:: TASK ::
Render the records from the line containing "This screenshot has width=1325, height=740." through the line containing "Open 开源地址 link", both included, as a Markdown table with the columns Row and Line. Number each line and omit any blank lines.

:: LISTED RECORDS ::

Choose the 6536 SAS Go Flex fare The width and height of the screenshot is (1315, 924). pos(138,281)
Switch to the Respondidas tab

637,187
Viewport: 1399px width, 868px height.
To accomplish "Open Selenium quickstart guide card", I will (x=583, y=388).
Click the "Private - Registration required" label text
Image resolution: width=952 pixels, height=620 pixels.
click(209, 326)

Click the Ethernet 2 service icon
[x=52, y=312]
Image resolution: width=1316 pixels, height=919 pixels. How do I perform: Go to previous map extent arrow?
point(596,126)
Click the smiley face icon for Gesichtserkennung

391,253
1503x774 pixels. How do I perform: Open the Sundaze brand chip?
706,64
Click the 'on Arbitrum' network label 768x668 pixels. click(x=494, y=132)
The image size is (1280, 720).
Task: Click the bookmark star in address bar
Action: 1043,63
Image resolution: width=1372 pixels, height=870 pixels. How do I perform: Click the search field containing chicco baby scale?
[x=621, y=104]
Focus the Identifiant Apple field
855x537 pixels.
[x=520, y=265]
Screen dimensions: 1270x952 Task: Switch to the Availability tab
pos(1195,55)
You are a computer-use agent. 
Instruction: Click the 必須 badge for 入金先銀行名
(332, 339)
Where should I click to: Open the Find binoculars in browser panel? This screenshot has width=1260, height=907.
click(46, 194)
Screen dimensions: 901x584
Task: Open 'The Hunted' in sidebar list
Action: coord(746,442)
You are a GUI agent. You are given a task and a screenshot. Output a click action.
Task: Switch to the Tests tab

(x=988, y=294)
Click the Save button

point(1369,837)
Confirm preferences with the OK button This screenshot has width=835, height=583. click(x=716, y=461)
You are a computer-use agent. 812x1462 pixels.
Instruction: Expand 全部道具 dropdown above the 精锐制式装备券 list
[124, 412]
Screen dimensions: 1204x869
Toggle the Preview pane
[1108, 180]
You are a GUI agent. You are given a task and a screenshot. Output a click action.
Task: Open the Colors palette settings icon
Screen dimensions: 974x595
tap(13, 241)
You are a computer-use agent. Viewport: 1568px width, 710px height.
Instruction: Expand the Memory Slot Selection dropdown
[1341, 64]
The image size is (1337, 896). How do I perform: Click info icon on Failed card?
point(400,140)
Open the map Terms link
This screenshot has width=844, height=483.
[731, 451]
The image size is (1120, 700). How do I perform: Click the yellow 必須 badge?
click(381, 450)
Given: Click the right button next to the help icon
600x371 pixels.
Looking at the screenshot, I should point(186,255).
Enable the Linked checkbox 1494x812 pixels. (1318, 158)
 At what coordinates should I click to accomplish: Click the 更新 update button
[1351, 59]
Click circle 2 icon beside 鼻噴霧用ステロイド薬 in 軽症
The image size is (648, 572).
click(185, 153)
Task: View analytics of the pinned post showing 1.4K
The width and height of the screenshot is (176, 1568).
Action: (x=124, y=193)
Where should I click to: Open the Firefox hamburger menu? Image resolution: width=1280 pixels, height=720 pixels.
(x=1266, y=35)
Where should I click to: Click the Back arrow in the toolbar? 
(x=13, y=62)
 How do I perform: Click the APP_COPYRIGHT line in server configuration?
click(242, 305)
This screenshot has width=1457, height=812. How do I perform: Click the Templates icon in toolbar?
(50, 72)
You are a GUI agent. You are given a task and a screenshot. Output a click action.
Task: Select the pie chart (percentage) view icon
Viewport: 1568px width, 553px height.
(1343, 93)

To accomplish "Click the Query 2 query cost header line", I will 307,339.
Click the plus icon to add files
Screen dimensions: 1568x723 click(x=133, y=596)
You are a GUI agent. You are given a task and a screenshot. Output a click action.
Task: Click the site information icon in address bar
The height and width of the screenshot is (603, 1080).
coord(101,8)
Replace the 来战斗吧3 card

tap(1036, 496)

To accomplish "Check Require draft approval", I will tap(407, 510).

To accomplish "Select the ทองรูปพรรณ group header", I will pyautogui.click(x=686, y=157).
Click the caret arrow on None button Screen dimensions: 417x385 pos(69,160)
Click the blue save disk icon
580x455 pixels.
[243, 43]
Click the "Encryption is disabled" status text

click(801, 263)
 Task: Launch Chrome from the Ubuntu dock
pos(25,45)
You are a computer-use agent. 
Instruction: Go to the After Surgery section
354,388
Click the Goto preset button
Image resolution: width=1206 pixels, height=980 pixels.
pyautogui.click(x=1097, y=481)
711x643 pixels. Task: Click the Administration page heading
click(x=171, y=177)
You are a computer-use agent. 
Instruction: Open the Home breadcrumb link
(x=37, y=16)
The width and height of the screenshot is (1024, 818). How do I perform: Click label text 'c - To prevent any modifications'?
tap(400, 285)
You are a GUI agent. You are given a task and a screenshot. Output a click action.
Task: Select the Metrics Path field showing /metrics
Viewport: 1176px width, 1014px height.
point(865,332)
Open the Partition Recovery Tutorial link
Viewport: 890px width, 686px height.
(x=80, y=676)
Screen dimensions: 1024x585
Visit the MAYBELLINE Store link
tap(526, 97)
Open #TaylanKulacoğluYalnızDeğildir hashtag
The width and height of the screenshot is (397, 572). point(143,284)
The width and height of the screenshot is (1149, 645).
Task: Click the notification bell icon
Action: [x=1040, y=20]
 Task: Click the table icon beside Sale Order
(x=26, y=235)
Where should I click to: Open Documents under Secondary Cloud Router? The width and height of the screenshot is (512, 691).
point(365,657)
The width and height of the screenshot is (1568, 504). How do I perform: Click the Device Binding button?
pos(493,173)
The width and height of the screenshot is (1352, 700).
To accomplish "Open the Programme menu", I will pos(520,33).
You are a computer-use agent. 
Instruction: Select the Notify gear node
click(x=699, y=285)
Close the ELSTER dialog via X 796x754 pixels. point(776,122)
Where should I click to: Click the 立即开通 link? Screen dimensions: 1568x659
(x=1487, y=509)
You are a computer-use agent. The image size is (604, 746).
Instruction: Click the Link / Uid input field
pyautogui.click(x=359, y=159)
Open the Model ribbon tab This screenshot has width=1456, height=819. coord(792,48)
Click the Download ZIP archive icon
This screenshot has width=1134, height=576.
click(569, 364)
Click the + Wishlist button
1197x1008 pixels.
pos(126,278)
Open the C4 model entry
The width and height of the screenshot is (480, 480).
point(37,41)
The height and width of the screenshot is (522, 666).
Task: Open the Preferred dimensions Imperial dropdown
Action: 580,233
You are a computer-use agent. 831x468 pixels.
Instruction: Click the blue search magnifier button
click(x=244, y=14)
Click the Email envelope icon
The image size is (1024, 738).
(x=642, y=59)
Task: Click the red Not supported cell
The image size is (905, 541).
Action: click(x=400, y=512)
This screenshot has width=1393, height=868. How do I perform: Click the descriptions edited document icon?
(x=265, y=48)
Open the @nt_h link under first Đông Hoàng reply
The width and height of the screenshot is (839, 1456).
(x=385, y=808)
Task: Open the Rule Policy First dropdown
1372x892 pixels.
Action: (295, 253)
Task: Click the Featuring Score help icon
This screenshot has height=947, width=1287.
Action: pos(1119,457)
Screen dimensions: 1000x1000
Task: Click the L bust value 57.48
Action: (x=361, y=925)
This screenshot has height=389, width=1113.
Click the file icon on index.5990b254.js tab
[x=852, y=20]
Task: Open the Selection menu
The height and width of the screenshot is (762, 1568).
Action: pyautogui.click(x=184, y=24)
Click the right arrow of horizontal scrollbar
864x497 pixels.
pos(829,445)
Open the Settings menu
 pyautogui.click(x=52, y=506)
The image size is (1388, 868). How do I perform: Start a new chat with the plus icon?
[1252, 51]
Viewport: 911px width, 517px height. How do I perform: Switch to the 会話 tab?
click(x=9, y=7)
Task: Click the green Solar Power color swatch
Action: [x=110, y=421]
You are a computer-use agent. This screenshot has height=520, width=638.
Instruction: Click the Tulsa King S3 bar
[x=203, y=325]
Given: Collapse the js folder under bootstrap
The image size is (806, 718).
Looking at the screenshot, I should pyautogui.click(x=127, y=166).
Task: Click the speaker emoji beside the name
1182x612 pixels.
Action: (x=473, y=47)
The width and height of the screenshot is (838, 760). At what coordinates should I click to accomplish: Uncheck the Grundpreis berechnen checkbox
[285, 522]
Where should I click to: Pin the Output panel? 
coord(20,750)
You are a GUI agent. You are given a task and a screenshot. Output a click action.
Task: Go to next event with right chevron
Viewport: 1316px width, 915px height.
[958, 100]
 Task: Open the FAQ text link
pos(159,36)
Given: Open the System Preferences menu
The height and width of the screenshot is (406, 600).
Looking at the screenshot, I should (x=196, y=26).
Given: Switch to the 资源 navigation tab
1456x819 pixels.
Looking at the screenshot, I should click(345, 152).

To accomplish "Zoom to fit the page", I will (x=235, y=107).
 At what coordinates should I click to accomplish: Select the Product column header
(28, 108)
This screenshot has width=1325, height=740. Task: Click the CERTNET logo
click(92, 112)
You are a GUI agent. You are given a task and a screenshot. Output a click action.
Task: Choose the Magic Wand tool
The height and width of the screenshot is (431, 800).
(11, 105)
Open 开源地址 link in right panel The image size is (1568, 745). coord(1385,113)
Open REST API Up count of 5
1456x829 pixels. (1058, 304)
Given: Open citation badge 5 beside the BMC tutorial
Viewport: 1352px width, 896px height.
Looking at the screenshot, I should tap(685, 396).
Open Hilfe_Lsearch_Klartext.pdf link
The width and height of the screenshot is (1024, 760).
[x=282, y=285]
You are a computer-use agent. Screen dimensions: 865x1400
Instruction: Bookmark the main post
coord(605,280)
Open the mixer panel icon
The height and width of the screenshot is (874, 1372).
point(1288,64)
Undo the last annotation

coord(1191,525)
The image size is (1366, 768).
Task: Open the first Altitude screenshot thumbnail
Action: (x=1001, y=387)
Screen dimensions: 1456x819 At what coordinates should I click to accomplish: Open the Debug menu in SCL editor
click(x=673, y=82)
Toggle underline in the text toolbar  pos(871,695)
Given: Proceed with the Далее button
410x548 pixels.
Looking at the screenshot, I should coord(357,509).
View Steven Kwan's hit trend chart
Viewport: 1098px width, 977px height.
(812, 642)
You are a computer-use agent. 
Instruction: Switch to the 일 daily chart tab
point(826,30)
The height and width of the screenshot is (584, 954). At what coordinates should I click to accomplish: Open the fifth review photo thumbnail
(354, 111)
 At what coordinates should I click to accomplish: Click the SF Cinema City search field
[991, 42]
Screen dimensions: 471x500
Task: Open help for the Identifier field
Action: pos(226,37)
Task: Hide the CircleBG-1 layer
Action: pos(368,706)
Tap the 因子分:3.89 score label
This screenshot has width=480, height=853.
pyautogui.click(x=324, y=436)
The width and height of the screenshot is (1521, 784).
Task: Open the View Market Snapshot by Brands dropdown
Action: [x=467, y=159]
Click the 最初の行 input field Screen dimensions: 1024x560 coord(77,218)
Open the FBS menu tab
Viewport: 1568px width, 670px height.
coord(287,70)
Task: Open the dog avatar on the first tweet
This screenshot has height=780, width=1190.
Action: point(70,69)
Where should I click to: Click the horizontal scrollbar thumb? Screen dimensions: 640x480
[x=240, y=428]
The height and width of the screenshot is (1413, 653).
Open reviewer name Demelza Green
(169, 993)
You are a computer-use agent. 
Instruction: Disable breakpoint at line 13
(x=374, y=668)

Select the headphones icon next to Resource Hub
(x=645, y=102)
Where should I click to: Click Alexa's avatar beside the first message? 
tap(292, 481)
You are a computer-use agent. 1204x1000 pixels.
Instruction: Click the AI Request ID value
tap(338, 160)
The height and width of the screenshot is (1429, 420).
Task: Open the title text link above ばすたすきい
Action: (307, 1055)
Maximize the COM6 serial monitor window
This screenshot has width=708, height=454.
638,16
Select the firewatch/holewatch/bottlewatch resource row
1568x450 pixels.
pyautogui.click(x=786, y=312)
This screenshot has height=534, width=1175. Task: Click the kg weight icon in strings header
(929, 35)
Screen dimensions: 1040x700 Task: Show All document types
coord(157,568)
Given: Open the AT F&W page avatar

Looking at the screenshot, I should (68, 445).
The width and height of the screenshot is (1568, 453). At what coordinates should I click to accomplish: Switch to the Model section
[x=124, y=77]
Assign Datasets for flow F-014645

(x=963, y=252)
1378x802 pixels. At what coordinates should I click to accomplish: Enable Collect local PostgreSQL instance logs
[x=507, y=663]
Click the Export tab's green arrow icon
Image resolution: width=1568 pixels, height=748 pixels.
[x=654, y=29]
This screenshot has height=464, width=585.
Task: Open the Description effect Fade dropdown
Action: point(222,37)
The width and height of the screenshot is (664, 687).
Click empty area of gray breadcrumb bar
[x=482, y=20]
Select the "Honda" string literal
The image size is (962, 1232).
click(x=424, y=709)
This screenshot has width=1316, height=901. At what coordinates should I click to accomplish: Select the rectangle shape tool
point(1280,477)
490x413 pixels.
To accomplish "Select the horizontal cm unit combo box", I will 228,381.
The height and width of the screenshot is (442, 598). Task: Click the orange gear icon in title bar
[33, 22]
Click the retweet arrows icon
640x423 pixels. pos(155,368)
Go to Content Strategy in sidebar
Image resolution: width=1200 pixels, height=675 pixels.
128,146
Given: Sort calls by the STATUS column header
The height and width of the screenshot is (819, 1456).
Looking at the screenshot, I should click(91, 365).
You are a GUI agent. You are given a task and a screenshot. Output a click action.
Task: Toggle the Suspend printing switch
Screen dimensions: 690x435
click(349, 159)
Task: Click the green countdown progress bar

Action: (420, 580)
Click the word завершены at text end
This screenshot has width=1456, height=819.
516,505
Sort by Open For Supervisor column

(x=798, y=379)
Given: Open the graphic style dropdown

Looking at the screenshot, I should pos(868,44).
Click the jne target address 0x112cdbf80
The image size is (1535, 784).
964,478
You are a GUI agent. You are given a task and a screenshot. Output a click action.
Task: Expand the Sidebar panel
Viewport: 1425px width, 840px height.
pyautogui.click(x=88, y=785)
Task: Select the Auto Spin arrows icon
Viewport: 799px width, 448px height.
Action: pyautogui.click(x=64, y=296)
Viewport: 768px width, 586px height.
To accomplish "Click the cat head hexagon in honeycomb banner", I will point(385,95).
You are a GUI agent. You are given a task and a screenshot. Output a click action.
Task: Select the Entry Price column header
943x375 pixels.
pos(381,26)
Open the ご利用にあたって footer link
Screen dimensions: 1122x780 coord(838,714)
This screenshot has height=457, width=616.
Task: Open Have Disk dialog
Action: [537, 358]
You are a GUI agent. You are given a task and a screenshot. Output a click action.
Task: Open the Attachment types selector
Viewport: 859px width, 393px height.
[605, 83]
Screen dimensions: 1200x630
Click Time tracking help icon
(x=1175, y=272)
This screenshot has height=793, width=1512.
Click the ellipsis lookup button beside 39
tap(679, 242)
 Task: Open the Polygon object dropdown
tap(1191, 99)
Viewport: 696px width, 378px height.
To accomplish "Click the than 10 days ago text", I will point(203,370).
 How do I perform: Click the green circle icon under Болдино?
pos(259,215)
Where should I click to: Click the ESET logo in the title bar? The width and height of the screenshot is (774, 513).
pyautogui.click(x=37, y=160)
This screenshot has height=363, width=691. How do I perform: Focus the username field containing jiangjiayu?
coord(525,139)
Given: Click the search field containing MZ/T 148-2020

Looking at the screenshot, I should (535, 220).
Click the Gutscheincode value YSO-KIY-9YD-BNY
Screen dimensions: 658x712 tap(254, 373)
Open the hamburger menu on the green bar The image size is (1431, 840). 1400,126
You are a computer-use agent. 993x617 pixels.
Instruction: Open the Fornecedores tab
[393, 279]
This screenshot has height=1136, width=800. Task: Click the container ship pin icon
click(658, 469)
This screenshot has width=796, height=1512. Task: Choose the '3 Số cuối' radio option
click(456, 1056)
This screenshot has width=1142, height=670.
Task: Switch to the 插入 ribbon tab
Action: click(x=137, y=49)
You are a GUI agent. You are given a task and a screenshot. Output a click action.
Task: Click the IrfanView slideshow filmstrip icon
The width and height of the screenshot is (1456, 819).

:: FINISHED TASK ::
| Row | Line |
|---|---|
| 1 | This screenshot has width=1325, height=740. Task: Click the CERTNET logo |
| 2 | click(92, 112) |
| 3 | You are a GUI agent. You are given a task and a screenshot. Output a click action. |
| 4 | Task: Choose the Magic Wand tool |
| 5 | The height and width of the screenshot is (431, 800). |
| 6 | (11, 105) |
| 7 | Open 开源地址 link in right panel The image size is (1568, 745). coord(1385,113) |